Which Data Science Event is Right for You?

Radiant Earth
Radiant Earth Insights
8 min readMar 30, 2020

By Anne Hale Miglarese, Founder & CEO, Radiant Earth Foundation

As data-driven approaches become more integrated with global development missions like food security, practitioners need to stay up to date with data science methodologies and best practices. Trying to keep up with this rapidly evolving field can feel overwhelming. Luckily, there are numerous capacity-building data science events that provide a great way to stay abreast of new trends and developments.

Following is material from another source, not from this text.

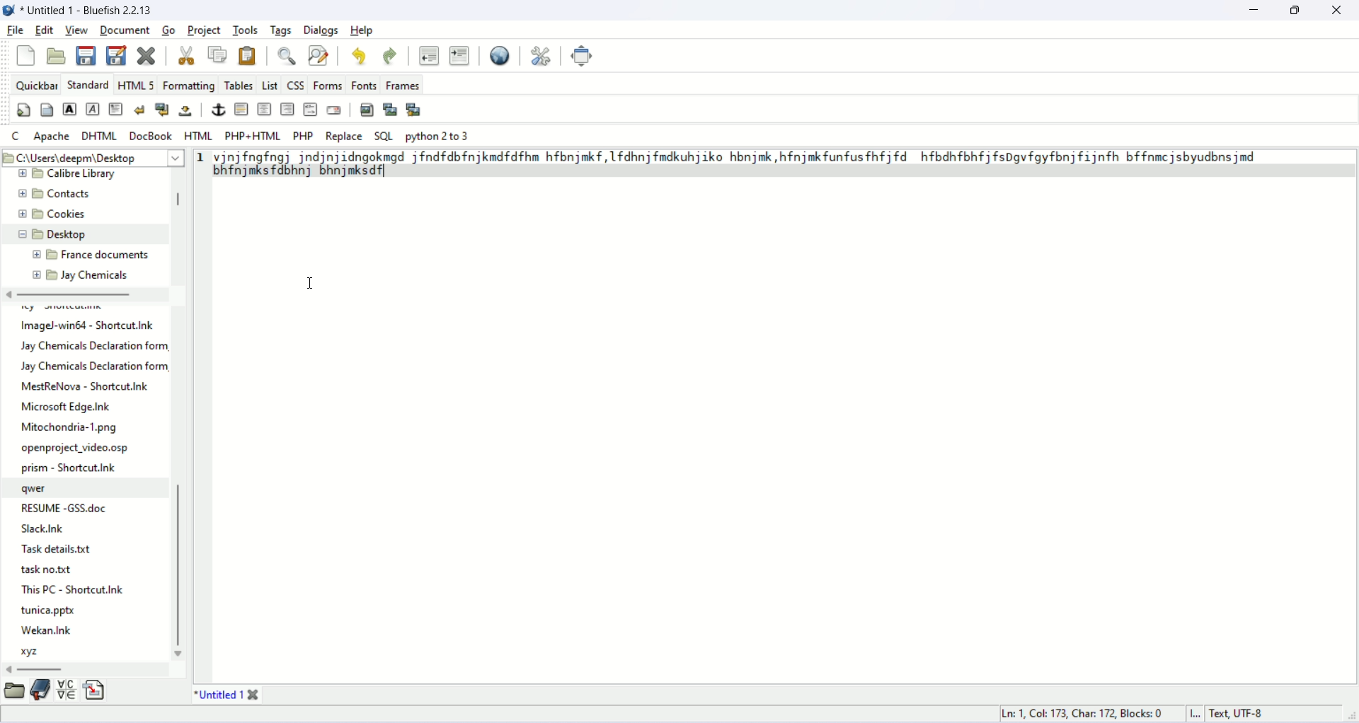  I want to click on openproject_video.osp, so click(77, 449).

Data science events are all structured in a similar participant-driven style, but each type has key differences and lends itself to distinct data science skillset and goals. In this article, we’ll differentiate between these skill sets, and highlight the different kinds of data science events that could benefit your missions.

Code Sprints

Also known as a design sprint, code sprints refer to a time-boxed period that groups of software developers have to complete several tasks, such as writing code, documenting APIs, among other technical writing. Developers typically aim to have a new functioning prototype ready for release by the end of the sprint. Based on the Scrum model, an agile software development framework, sprints have since been adopted in a wide variety of disciplines. Designed to encourage teams to self-organize, collaborate, and solve complex problems (Figure 1), this time-boxed process allows developers to hone in on issues and expedite releases.

Figure 1: A Basic Sketched Structure of the Scrum Framework for Collaborating on Complex Projects (credit.)

The duration of a sprint varies by project and data domain. Each sprint can range from two days to a month, has a definitive end goal, and is part of an iterative development cycle outlined in Figure 2. Sprints can be internally run within an organization or can be open to external participants.

Figure 2: Iterative Sprint Structure (credit).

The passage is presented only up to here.